### Excerpted passage:
>> start

I am asked to prove that there is a one-to-one correspondence $\Lambda\leftrightarrow y$ between $(\ell^p)^*$ and $\ell^\infty$ by

$\Lambda x = \sum_{k=1}^\infty x(k)y(k)\tag*{($x\in\ell^p$)}$

So far, I have shown that for each $y\in\ell^\infty$, the map $F_y:\ell^p\to\mathbb{C}$ given by $F_y(x)=\sum_{k=1}^\infty x(k)y(k)$ is linear (this is obvious) and continuous (by showing it is bounded on the unit ball in $\ell^p$), hence $F_y\in(\ell^p)^*$. Also, to each $\Lambda\in(\ell^p)^*$ corresponds a function $y_\Lambda:\mathbb{N}\to\mathbb{C}$ given by $y_\Lambda(n)=\Lambda(e_n)$, where $e_n:\mathbb{N}\to\mathbb{C}$ maps $n$ to $1$ and $e_n(k)=0$ for all $k\neq n$.

>> end

### Set tasks:
1. Answer these questions about the dual-space question:
(a) What does the writer say about the linearity of $F_y$?
(b) How was the continuity of $F_y$ established?
(c) How is $y_\Lambda(n)$ defined?
2. In the dual-space question, swap "obvious" for "immediate" and write out the text between "So far, I have" and "all $k\neq n$.", inclusive.
3. Summarize the dual-space question in two sentences.

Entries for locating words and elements
>> start

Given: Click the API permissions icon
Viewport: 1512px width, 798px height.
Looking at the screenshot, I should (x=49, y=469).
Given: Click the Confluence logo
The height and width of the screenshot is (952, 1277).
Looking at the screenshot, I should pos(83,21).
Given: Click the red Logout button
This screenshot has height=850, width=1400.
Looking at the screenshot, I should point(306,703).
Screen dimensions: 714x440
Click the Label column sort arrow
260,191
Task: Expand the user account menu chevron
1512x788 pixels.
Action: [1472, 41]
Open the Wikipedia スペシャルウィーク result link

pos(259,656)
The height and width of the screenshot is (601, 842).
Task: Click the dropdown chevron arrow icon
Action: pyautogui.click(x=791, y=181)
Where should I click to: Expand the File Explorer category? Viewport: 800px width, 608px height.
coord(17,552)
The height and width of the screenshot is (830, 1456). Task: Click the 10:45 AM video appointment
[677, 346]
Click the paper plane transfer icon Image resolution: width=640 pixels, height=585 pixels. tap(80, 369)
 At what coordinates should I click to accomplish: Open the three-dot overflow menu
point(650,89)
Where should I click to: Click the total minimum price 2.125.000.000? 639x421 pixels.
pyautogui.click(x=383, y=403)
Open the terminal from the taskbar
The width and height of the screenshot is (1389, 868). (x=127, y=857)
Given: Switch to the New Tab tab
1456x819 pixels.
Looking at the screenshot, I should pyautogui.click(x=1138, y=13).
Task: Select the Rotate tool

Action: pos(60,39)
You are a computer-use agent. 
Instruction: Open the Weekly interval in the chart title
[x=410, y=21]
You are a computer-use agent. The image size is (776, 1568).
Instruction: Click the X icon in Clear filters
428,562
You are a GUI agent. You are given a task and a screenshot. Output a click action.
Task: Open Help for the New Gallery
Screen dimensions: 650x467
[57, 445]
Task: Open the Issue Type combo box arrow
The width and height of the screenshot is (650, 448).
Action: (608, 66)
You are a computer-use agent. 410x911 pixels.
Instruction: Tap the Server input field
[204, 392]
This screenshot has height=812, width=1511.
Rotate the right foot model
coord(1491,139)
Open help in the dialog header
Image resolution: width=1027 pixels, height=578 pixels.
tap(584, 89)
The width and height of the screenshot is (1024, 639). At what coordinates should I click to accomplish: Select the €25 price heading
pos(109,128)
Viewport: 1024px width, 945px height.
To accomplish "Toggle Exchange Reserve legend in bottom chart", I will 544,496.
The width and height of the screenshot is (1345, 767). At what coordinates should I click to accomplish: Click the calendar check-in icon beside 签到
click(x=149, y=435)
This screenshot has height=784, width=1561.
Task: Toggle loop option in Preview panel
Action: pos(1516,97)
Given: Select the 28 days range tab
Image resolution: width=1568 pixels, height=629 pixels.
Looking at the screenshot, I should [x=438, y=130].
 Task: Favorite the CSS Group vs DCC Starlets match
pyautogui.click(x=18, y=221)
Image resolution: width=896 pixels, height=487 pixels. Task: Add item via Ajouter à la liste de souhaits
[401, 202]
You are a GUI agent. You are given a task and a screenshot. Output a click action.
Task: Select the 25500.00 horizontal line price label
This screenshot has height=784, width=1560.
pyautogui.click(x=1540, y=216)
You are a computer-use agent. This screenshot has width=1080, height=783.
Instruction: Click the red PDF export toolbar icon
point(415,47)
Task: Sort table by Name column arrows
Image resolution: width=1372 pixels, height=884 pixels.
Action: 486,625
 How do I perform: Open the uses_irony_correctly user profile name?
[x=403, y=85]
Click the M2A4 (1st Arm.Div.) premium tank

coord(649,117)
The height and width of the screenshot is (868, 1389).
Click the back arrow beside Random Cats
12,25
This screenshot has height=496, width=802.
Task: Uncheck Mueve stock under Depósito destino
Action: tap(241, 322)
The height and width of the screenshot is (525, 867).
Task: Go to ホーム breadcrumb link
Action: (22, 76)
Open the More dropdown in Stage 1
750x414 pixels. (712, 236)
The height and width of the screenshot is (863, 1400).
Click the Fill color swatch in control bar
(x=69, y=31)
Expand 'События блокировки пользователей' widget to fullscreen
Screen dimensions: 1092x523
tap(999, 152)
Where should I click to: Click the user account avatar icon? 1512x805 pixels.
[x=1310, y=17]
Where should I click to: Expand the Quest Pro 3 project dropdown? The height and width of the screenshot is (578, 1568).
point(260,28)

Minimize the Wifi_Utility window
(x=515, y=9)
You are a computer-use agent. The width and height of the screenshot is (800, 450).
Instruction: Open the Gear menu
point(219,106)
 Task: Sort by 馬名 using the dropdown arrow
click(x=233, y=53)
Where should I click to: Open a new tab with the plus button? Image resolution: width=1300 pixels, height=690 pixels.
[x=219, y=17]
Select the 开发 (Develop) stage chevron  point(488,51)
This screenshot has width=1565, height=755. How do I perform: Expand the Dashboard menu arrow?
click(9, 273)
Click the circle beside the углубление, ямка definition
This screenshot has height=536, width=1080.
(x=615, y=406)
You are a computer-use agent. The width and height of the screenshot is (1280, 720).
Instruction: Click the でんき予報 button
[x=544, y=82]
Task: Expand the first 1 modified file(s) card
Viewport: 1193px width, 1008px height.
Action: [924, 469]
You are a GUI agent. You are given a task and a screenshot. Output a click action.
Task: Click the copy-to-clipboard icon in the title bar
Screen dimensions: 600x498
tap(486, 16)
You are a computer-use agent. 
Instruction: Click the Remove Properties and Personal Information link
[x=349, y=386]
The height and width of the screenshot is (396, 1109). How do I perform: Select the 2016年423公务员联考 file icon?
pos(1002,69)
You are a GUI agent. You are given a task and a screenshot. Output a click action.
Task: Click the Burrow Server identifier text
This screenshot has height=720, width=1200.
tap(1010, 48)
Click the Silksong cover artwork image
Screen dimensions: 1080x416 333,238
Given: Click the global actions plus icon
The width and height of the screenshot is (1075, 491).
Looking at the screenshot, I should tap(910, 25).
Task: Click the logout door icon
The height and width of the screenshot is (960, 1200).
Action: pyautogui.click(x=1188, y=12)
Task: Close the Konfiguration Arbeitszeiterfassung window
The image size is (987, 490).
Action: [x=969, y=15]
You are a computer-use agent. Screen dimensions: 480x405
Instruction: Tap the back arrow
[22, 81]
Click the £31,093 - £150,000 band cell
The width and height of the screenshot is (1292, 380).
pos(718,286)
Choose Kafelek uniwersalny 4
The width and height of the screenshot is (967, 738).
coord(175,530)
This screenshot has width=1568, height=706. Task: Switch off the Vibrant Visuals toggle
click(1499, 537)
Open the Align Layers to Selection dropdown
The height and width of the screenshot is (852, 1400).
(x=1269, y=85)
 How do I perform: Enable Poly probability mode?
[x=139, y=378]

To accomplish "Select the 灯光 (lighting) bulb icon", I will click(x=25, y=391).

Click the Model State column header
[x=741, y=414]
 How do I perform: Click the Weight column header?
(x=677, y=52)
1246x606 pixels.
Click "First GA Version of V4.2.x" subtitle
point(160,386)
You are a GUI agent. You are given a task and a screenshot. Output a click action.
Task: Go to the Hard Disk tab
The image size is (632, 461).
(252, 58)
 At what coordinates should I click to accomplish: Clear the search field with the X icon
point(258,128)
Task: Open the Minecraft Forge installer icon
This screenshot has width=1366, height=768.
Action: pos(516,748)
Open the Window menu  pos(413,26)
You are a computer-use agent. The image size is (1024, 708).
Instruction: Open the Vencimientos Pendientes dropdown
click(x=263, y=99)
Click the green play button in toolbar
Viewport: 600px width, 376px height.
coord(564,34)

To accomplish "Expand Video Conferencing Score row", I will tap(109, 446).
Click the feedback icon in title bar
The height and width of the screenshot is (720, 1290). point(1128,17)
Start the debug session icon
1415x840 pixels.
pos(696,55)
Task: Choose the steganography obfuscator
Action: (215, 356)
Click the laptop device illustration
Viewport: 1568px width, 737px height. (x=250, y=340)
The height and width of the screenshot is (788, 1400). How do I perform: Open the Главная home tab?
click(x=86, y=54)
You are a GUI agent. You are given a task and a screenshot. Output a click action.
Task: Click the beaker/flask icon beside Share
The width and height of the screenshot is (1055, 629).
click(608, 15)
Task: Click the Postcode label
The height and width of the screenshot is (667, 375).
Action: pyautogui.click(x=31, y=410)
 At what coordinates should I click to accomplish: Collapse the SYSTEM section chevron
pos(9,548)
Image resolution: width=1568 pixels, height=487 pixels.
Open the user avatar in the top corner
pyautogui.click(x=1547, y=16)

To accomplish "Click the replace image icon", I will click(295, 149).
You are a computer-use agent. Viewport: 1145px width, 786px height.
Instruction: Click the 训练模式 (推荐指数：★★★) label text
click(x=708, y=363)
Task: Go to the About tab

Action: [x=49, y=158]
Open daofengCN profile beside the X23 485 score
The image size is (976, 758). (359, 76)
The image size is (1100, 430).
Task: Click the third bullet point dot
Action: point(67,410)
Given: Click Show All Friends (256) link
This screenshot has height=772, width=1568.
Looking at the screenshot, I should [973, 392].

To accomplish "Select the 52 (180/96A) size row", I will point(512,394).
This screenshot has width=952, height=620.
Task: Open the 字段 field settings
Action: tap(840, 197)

>> end

### Task-by-task results:
1.
(a) It is obvious.
(b) By showing that $F_y$ is bounded on the unit ball in $\ell^p$.
(c) $y_\Lambda(n)=\Lambda(e_n)$.

2.
So far, I have shown that for each $y\in\ell^\infty$, the map $F_y:\ell^p\to\mathbb{C}$ given by $F_y(x)=\sum_{k=1}^\infty x(k)y(k)$ is linear (this is immediate) and continuous (by showing it is bounded on the unit ball in $\ell^p$), hence $F_y\in(\ell^p)^*$. Also, to each $\Lambda\in(\ell^p)^*$ corresponds a function $y_\Lambda:\mathbb{N}\to\mathbb{C}$ given by $y_\Lambda(n)=\Lambda(e_n)$, where $e_n:\mathbb{N}\to\mathbb{C}$ maps $n$ to $1$ and $e_n(k)=0$ for all $k\neq n$.

3. The writer is asked to prove a one-to-one correspondence $\Lambda\leftrightarrow y$ between $(\ell^p)^*$ and $\ell^\infty$ given by $\Lambda x = \sum_{k=1}^\infty x(k)y(k)$. So far the writer has shown that for each $y\in\ell^\infty$ the map $F_y$ is linear and continuous, so $F_y\in(\ell^p)^*$, and that each $\Lambda\in(\ell^p)^*$ corresponds to a function $y_\Lambda$ with $y_\Lambda(n)=\Lambda(e_n)$.